In [2017] EWHC 25 (Ch) the Frogmore Group,  there are three relevant companies: FREP (Knowle) Limited. FREP (Ellesmere Port) Limited and FREP (Belle Vale) Limited all of which were incorporated in and have their registered office in Jersey. The Companies form part of Frogmore group (of which the ultimate parent is Frogmore Property Company Limited). The Frogmore group specialises in real estate investment and management in the UK and each of the Companies owns a shopping centre located at Ellesmere Port in Cheshire, Belle Vale in Liverpool and Knowle in Bristol respectively. Each of these shopping centres is managed by Frogmore Real Estate Investment Managers Limited (“FREPIM”), a company formed in England and Wales with its registered office and base for operations at London.

The Nationwide seeking enforcement of security, the group sought a declaration that COMI was at Jersey.

Marshall DJ held with reference to the familiar precedents of Eurofood and Interedil, both featuring heavily in my earlier postings on COMI, but also to Northsea Base Investments in which Birss J paid particular attention to the largest shareholders. Of note is that this reference to the largest shareholders does not entail (and indeed is not so constructed in either Northsea Base or Frogmore) that these get the pick of what COMI might entail. Rather, that the dealings with and experience of one place as being the place where the company’s interest are being managed from, is of particular interest for the Interedil emphasis on ascertainability by third parties. Marshall DJ also rekindles the discussion on whether Interedil’s emphasis is on identifying the ‘Head office’ of the companies: a conclusion which one needs to treat with caution for even in Interedil’s tacit support for the head office approach, the emphasis continues to lie with the combination of factors, all leading to transparency and publicity.

The High Court in the end held with reference to the following: (at 39; all wording as  the judgment but with one or two words left out)

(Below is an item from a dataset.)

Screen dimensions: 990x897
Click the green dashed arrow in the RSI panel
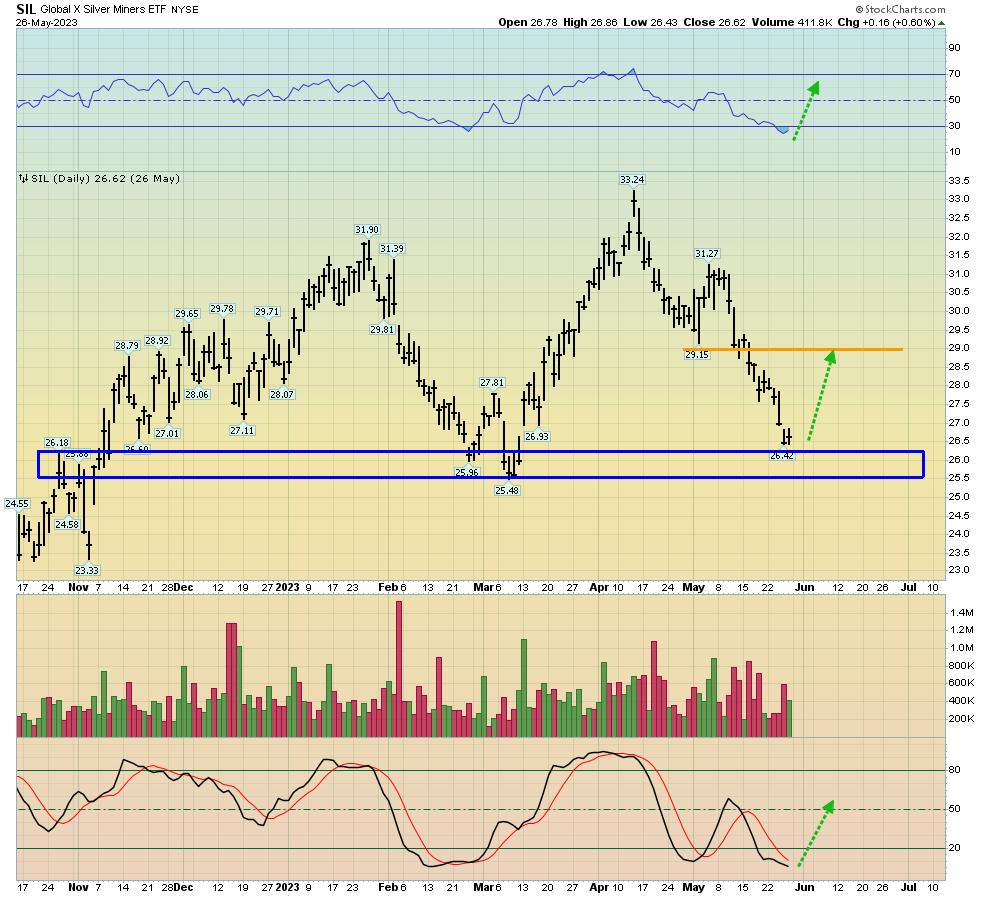806,109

(1) Day- to-day conduct of the business and activities of the Companies has been in the hands of an agent appointed in England, namely FREPIM. Under the Advisory Agreement (which was itself governed by English law and had an English exclusive jurisdiction clause) FREPIM was to take on full responsibility for providing a very large range of services to the Companies, including day-to-day management of the Shopping Centres and dealing with their financing, accounting, marketing and formulation of their business strategy. FREPIM  itself acknowledged that it worked on investment strategy and business plans for the Companies; instructed lawyers, surveyors and consultants for them; negotiated the purchase and sale of properties on their behalf; dealt with their borrowing requirements; and attended to the provision of accounting systems and the preparation of management and annual accounts. These actions were not just limited commercial activities but included the types of function that one would expect a head office to discharge.

(2) Day-to-day dealings with third parties are carried out from the offices of FREPIM at London. This is confirmed by the evidence of the activity of FREPIM described above but it is also supported by, for example, the Companies’ VAT returns where their business address is stated to be those offices. In their day-to-day dealings with third parties regarding expenditure these offices are given as the address for invoices.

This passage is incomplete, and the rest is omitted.